NIST attempted to quantify the accuracy of facial recognition algorithms defined by sex, age, race, or country of birth using four datasets from different sources in the United States. According to the findings, females, indigenous peoples, Asians, and African Americans all had high rates of false positives. False positives on images of Asian subjects were significantly lower in China. The importance of representativeness in the training data used is further emphasized by the difference in algorithmic performance based on development location.
Simply put, if the training and validation data does not reflect the real-world population, AI is likely to miss them in real-world applications, potentially exacerbating existing inequalities. The other side of this issue is the overrepresentation of sensitive characteristics introduced through data collection and selection.
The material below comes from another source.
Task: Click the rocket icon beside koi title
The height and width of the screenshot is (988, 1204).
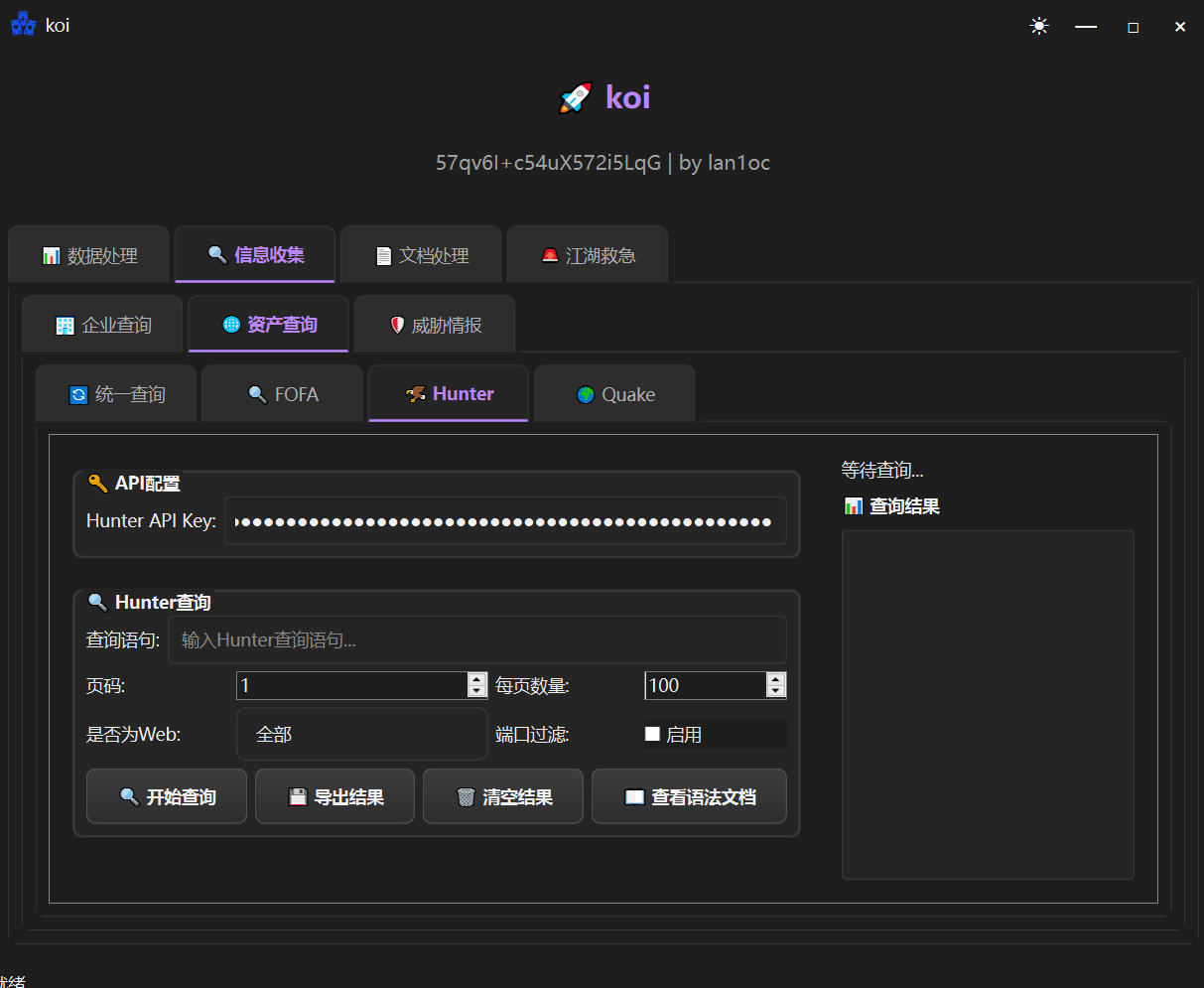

The assumption that the information or value conveys the true state of the source is factually correct and unambiguous is referred to as data accuracy. A data value’s accuracy is determined by comparing it to a known reference value. The degree to which accuracy can be determined varies, and it can be influenced by the context or additional information that needs to be verified. Data curation and accuracy evaluation frequently necessitate the input of trained experts in the field and data curators. However, verification and precision assessment are impossible in many cases, such as with data corpuses made up of social media posts. The value of data accuracy varies by application, but in general, accuracy is one of the most important data characteristics that influences AI outcomes.
The term “data completeness” refers to data that contains no missing values. There are no flaws in a complete dataset that affect the data’s usability, accuracy, and integrity. Because of the rapid changes in big data, incompleteness is a common characteristic of low-quality data. Assume data isn’t acquired in real-time or isn’t processed promptly. In that case, there is a risk of using out-of-date data and, as a result, producing inaccurate results and making incorrect decisions/predictions, which could have serious financial and ethical consequences. As a result, since an algorithm that makes predictions based on temporal data requires timely data to make accurate predictions, the training data will likely need to be updated as needed. Completeness can be achieved through data correction or imputation, both of which can be time-consuming.
Accessibility of relevant datasets is an important consideration, as AI development thrives on access to big and varied datasets. Accessibility directly relates to several factors such as privacy regulations such as the GDPR or HIPAA (sensitive data is inaccessible and protected), legal and administrative barriers that affect timeliness, commercial restrictions, ownership, discoverability, etc.
Coverage is a term that describes how representative a dataset is in terms of geography and demographics. To avoid bias, a dataset’s coverage must be high. Geospatial AI refers to the development of ‘digital geospatial information representing space/time-varying phenomena,’ as well as geographic and temporal coverage, or ‘frequent revisit times.’ In a healthcare setting, good data coverage may be difficult to achieve in low and middle-income countries where healthcare or representative data are unavailable and in high-income countries where access to healthcare may be unequal due to costs.
The characteristics of data that can influence the outcome of AI technology have been briefly described in this post. Data Quality Assessments (DQA) and Data Gap Analysis are two processes that can help assess data and mitigate any quality issues. Using good Data Governance to ensure data quality throughout the AI development process is critical in avoiding what has been dubbed “garbage in, garbage out,” where poor data leads to poor results.